Abstract:
The main focus of this PhD thesis is on final state physics at particle colliders. In particular,
two different inclusive final state observables are considered: hadronic jets and identified hadrons originating
from a fragmentation process. Said inclusive final states may also be combined into a novel class of semi-inclusive observables:
in-jet fragmentation processes. All of these final states are of major importance in the era of high energy particle colliders like the
famous Large Hadron Collider (LHC).
In this thesis we work within the framework of perturbative Quantum Chromodynamics (pQCD)
and present analytical next-to-leading order (NLO) calculations for final state hadronic jets and, for the first time,
for observed hadrons inside fully reconstructed jets in an inclusive setup.
Afterwards, we utilize this calculation to perform a global extraction of $D^{*}$-meson fragmentation functions including recent
$D^{*}$-in-jet data from the ATLAS collaboration. Finally, we explore two closely related topics: photon-in-jet production
and fragmentation functions beyond fixed order accuracy.\\
To be more precise, we start by presenting a NLO calculation for
the inclusive production of jets at hadron colliders. The calculation of the partonic cross sections is performed
analytically within the so-called narrow jet approximation, where the jet is assumed to be rather collimated.
In said calculation we address two novelties: the formulation of jet cross sections in a convenient form
using appropriate jet functions and the first NLO implementation of a newly proposed jet algorithm which is based on
maximizing an appropriate function of the jet's energy and momentum.
The formulation of jet cross sections in terms of jet functions has been established in the framework of
soft collinear effective theory (SCET) for electron-positron annihilation and for exclusive jet production.
We present a consistent formulation within the standard framework of pQCD for inclusive jet production
in hadronic collisions.
The so obtained structure not only facilitates the implementation of new jet algorithms, but also allows
for an interesting physical interpretation in close analogy to inclusive hadron production.
After having established the formulation of jet cross sections in terms of jet functions, we study the production
of identified hadrons inside jets. Again, we use the narrow jet approximation to formulate
the partonic cross sections analytically in terms of suitable
sets of semi-inclusive jet functions. The first set describes the formation of the jet and the second set parametrizes
the formation of a specific parton inside the jet. Said parton eventually undergoes the complicated and not yet completely
understood process of hadronization to form the observed final state hadron.
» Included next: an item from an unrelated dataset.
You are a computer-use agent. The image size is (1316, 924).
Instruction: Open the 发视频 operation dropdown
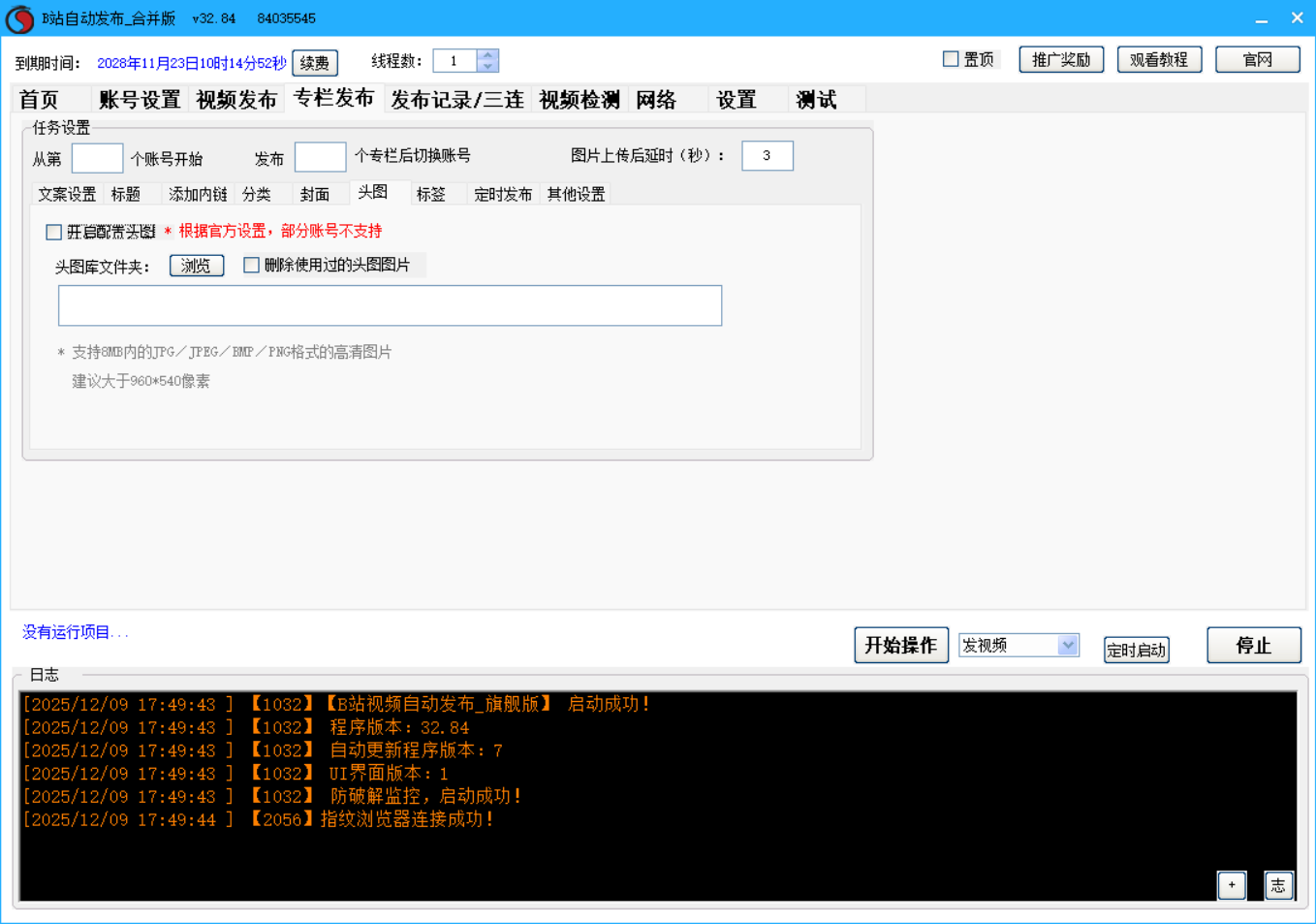(x=1067, y=645)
In the factorized pQCD framework, hadronization is parametrized by non-perturbative
functions, so-called fragmentation functions. We demonstrate the importance of this process for studies of fragmentation
functions. At leading order (LO) the cross section directly probes the fragmentation functions in a similar way
as single-inclusive annihilation (SIA) does. Moreover, due to the hadronic initial state, the process gives valuable constraints
on the elusive gluon-to-hadron fragmentation function.
Recently, first data for observed hadrons inside jets were presented by the ATLAS collaboration. These $D^{*}$-in-jet
data are not well described with the $D^{*}$-fragmentation functions available in literature. Thus, we perform
a global NLO analysis of $D^{*}$-fragmentation functions, including data for single-inclusive hadron production in electron-positron
annihilation and hadronic collisions, and, for the first time, hadron-in-jet data. We find a consistent set of fragmentation
functions which yields a satisfying description of all the available data. This extraction is possible due to the analytical calculation
of the hadron-in-jet cross section which is a prerequisite for an efficient numerical implementation.
Moreover, we present results for two topics which are closely related to the work described above.
Motivated by the success of in-jet fragmentation in the extraction of parton-to-hadron fragmentation functions,
we extend the framework to photon-in jet production
and present the NLO calculation necessary to include this process into future extractions of parton-to-photon fragmentation
functions. We make use of the same techniques developed for the hadron-in-jet calculation and present analytical
expressions in terms of (photonic) jet functions within the narrow jet approximation.
Finally, we study fragmentation functions beyond fixed order accuracy by including small-$z$ resummations.
These resummations account for the singular behavior of the time-like evolution kernels and the coefficient
functions by summing up the divergent terms to all orders in perturbation theory.
Since the corresponding resummed expressions are not available for other processes,
we restrict our analysis to SIA. While the inclusion of such resummations is
needed for a reasonable formulation of integrated observables, we find that for phenomenological studies of differential observables
in the kinematical regimes accessible by today's experiments already next-to-next-to-leading order (NNLO)
results yield a satisfying description of data. The resummed expressions only show negligible differences compared to NNLO ones well within the experimental uncertainties.